A key reason for this, say the IfG, is the difficulty of striking an appropriate balance between public engagement, expert advice and political leadership. Deciding where to invest limited state resources and which objectives to pursue is inherently political. Yet, infrastructure policy is more likely to be effective if it is evidence-based, long-term and stable. At the same time, the needs of the whole country must be balanced against the negative impact that new infrastructure can have on individual communities.

Over the past year, the IfG has explored how the UK can improve infrastructure policymaking in areas including transport, energy, flood defences, digital communication, waste and water. Its report, How to transform infrastructure decision making in the UK, identifies how competing needs and perspectives can be balanced to improve three vital aspects of infrastructure policy - time, quality and cost.


The government does not have a long-term approach to infrastructure says the report and often fails to make timely decisions on individual projects. Resolving both requires a more structured approach to resolving conflict over infrastructure decisions.

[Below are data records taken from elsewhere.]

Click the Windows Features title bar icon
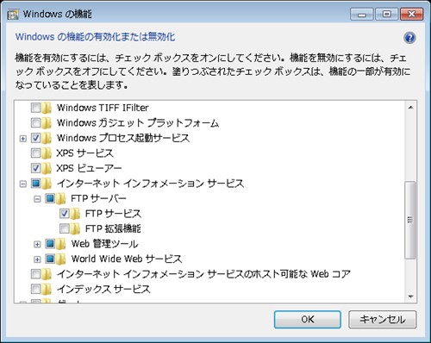 click(x=13, y=14)
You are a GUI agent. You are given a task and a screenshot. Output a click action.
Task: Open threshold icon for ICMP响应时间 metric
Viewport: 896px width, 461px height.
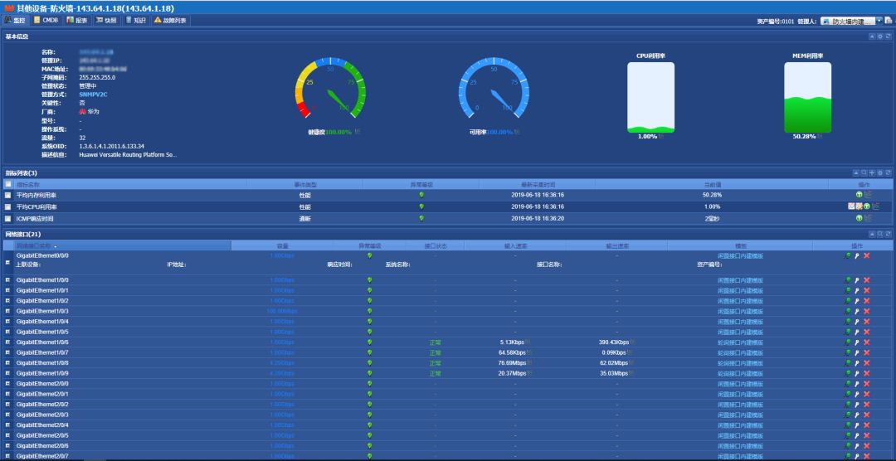[x=859, y=217]
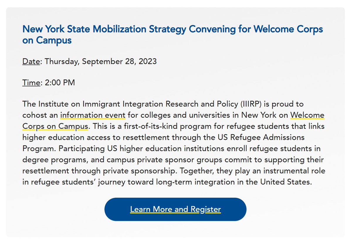Click the 'Learn More and Register' button

(175, 209)
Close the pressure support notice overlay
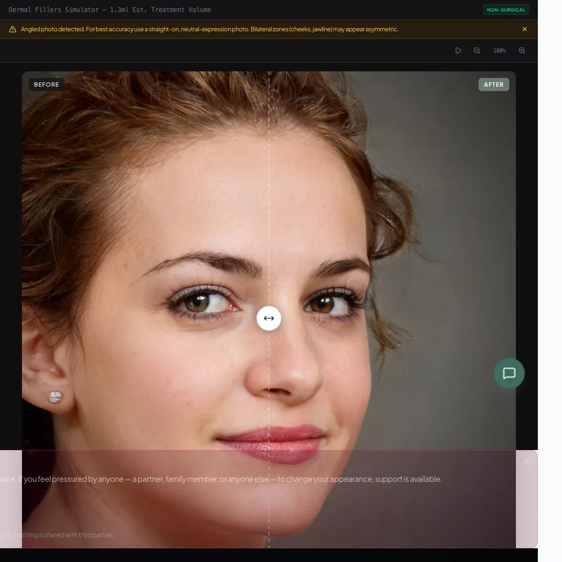This screenshot has width=562, height=562. (x=526, y=461)
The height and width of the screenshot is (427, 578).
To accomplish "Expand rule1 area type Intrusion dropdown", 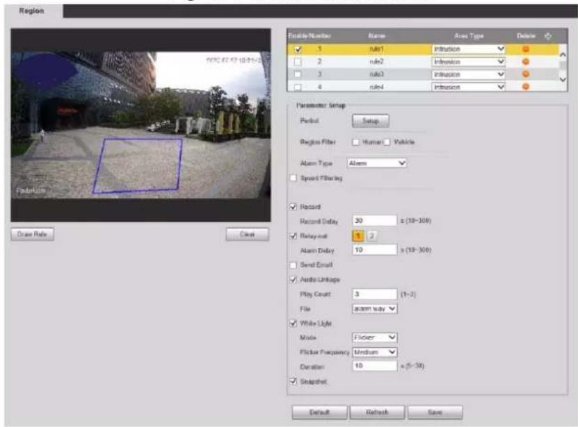I will [468, 49].
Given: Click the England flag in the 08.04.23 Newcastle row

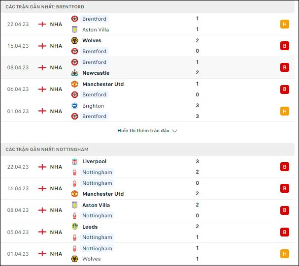Looking at the screenshot, I should pos(42,67).
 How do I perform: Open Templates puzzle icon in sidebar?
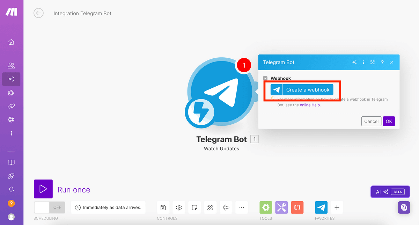(11, 93)
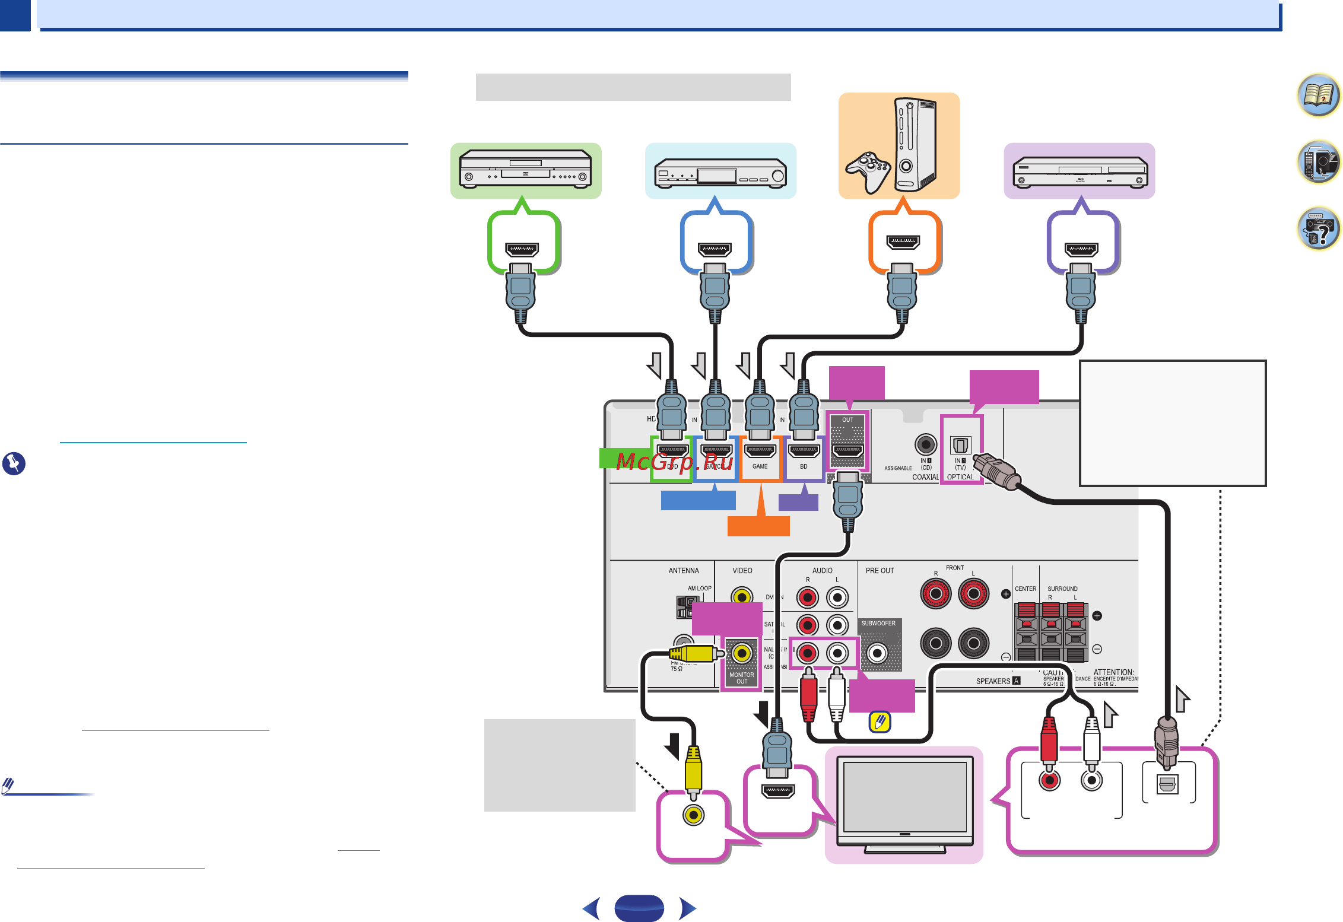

The IfG says that the government should strengthen the National Infrastructure Commission by giving it greater independence as an executive non-departmental public body, draw its commissioners from a more diverse range of professional and geographical backgrounds, engage the public more widely and have its remit extended to include housing.

The institute also wants to see a new Commission for Public Engagement to provide a cost-effective way of giving local communities a genuine opportunity to shape infrastructure decisions, helping to deliver major projects faster and more efficiently.


The quality of the UK’s infrastructure is not as good as it could or should be, says the IfG and the government needs to pick better projects, both individually and collectively, as a portfolio.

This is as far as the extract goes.